The House is likely to vote Friday on legislation that would require the Securities and Exchange Commission to conduct a cost-benefit analysis of any new regulations, a move Democrats see as a bid to weaken financial reform.

Rep. Scott Garrett, R-N.J. introduced H.R. 1062, the SEC Regulatory Accountability Act of 2013, in March to help prevent overregulation that would stifle potential business growth. The bill would make  the SEC explicitly subject to President Obama’s 2011 Executive Order that reads in part: “each agency is directed to use the best available techniques to quantify anticipated present and future benefits and costs as accurately as possible.”

In practice, the bill would require the commission to clearly identify the nature of the problem that would be addressed before issuing a new regulation, and after that require economic analysis be performed by the SEC’s chief economist.

“These common sense reforms are appropriate, pragmatic additions to our rulemaking process that should have been in place all along,” Garrett said in a release.

But others on Capitol Hill see the legislation as a way to throw a wrench into the workings of the SEC, and perform an end-run around the Dodd-Frank Act.

“Not get around it, just eviscerate it,” one congressional staffer who preferred not to be identified said. “It’s designed to stop [the SEC] from doing anything,”

The bill would also require the SEC to weigh proposed regulations against any available alternatives, including the status quo, and to publish along with the rule a statement including comments received from stakeholders. It would make the commission perform regular house cleaning by evaluating all existing regulations to see which ones might have outlived their use.
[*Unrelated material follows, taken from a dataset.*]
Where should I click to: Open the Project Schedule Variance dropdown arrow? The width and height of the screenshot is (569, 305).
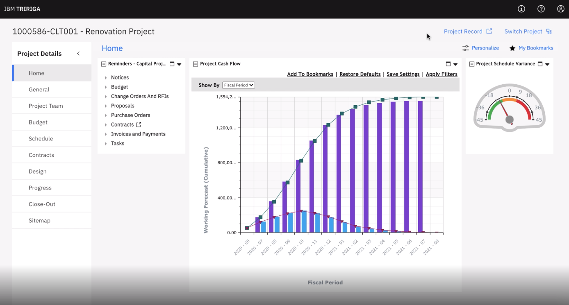(547, 64)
“Not later than one year after the date of enactment of the SEC Regulatory Accountability Act, and every 5 years thereafter, the commission shall review its regulations to determine whether any such regulations are outmoded, ineffective, insufficient, or excessively burdensome, and shall modify, streamline, expand, or repeal them in accordance with such review,” the bill states.

House Financial Services Committee Democrats denounced the legislation in a statement.
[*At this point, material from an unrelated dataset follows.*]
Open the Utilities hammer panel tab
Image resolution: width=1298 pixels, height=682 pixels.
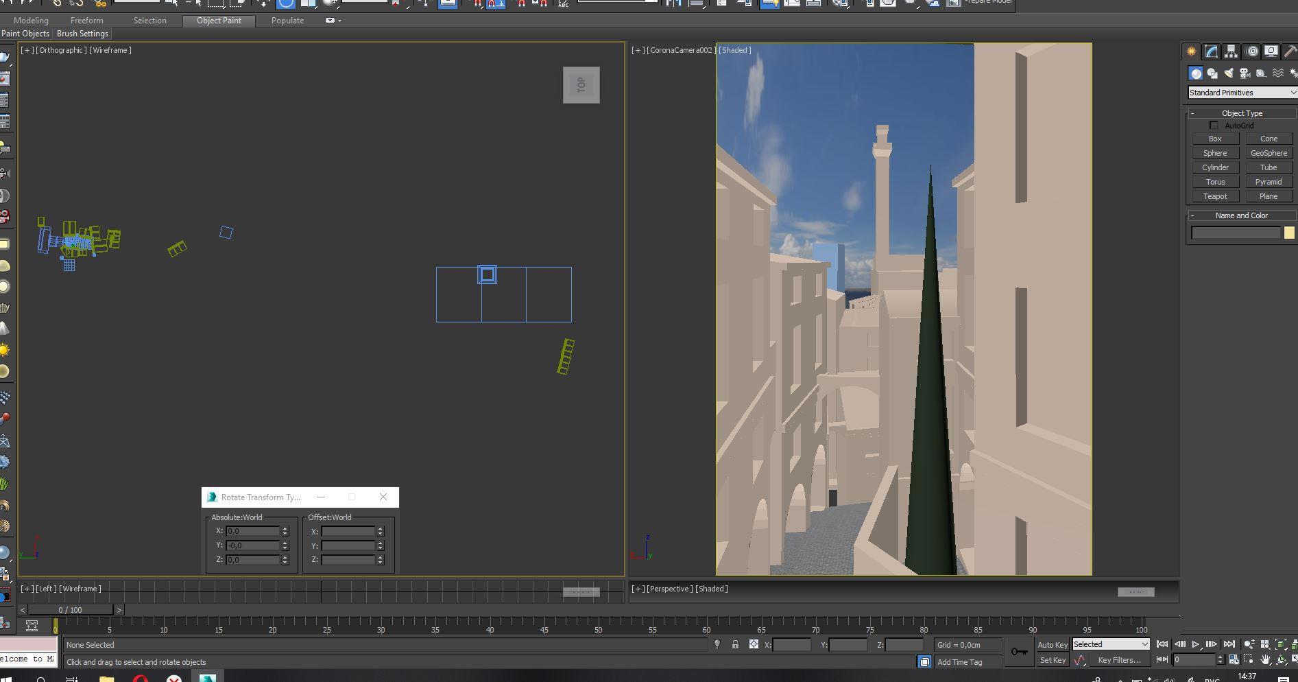coord(1290,51)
“Not only does the bill impose an extremely high level of review for a new rule to be adopted, it requires the SEC to review all of its rules every five years,” the Democrats said. “This is essentially a recipe for an agency enmeshed in permanent litigation, unable to issue any new rules and potentially unable to maintain even its current rules.”

The bill is not expected to advance in the Senate, where Democrats control the majority and could choose not to bring the measure up for debate in committee.